TASK INPUT ▸
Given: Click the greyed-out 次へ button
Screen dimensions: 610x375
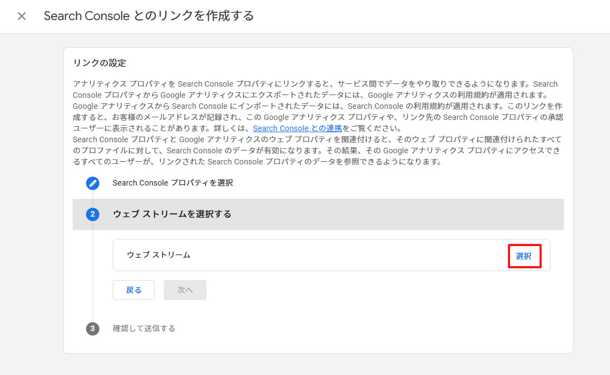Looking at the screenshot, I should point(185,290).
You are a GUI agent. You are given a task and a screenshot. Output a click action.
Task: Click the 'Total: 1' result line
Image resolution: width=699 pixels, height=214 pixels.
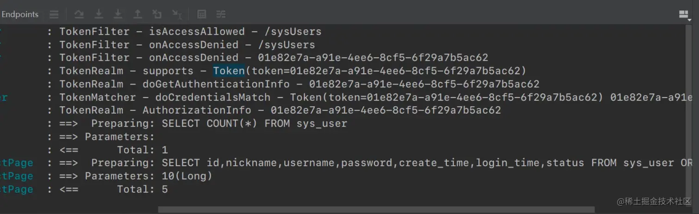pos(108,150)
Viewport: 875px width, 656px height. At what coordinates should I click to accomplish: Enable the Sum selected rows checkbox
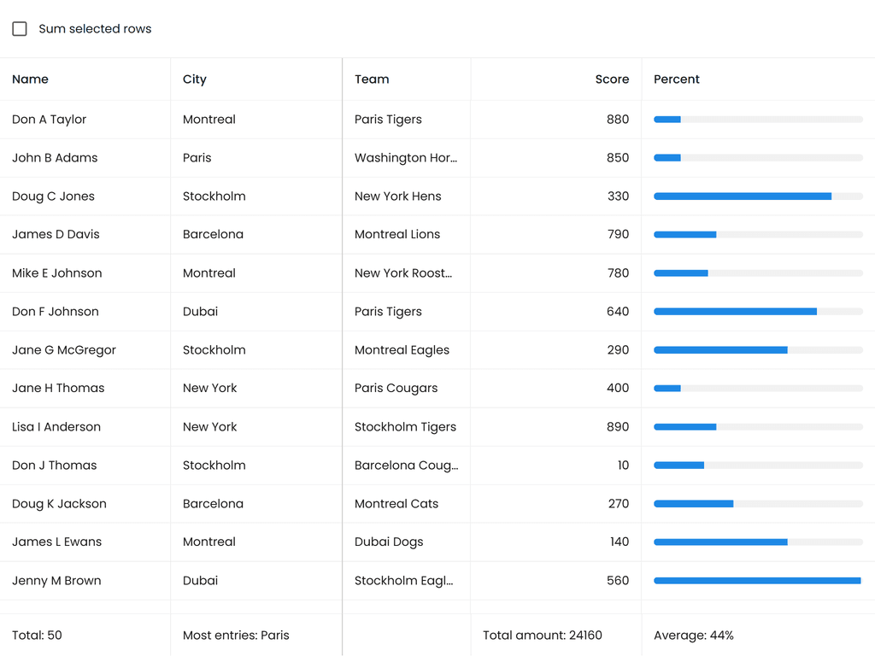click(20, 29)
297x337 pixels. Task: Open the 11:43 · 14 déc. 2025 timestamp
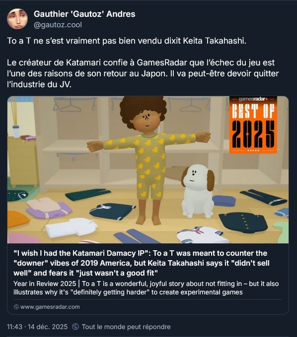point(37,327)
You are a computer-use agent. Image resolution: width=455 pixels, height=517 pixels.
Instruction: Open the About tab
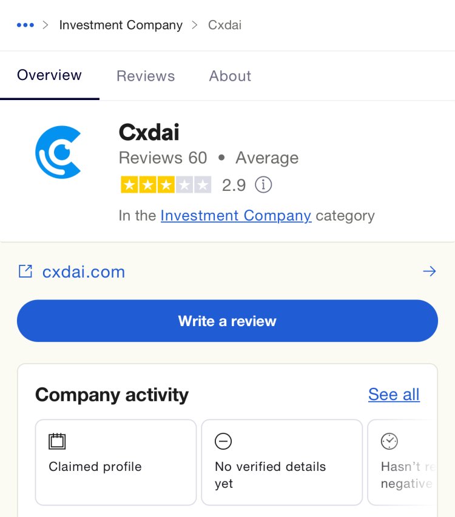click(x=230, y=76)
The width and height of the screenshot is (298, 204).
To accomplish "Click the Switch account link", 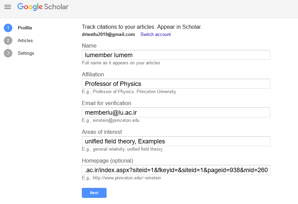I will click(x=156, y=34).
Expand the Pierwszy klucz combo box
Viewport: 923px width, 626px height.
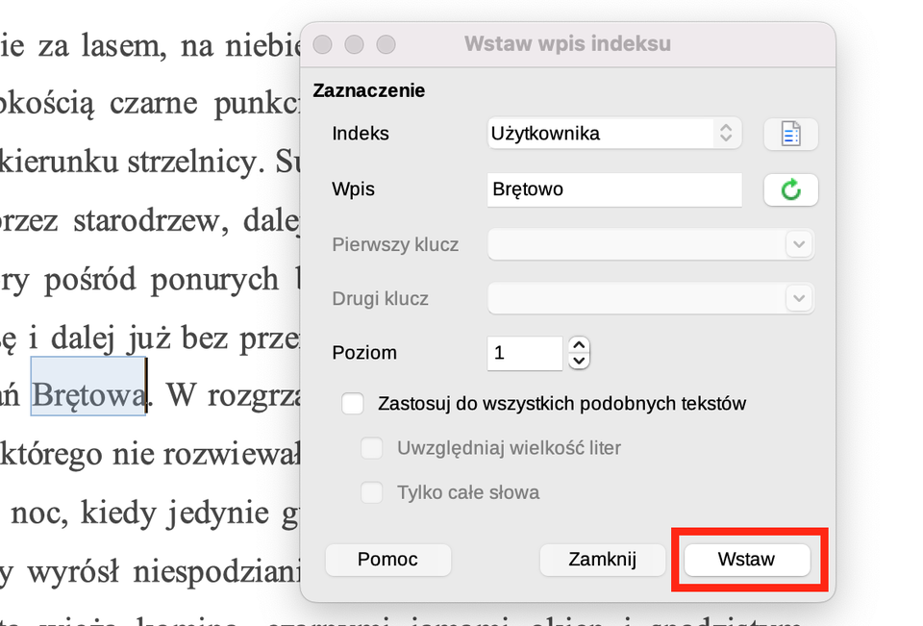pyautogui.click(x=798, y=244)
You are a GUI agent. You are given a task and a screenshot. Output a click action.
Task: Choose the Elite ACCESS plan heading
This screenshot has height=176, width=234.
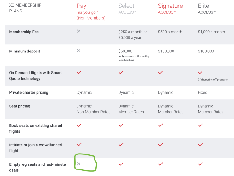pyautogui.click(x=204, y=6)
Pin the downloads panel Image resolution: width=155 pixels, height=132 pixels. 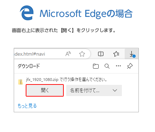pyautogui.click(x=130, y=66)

TASK REQUIREMENTS ▸
Recast the lines above, from the one holding "Viewport: 875px width, 656px" through the one holding "point(37,327)", inclusive, as a Markdown table with columns Row and Line. Number each row, skip blank lines, and leave the pictures out.

ANSWER BELOW ▸
| Row | Line |
|---|---|
| 1 | Viewport: 875px width, 656px height. At what coordinates should I click to accomplish: Enable the Sum selected rows checkbox |
| 2 | click(20, 29) |
| 3 | 297x337 pixels. Task: Open the 11:43 · 14 déc. 2025 timestamp |
| 4 | point(37,327) |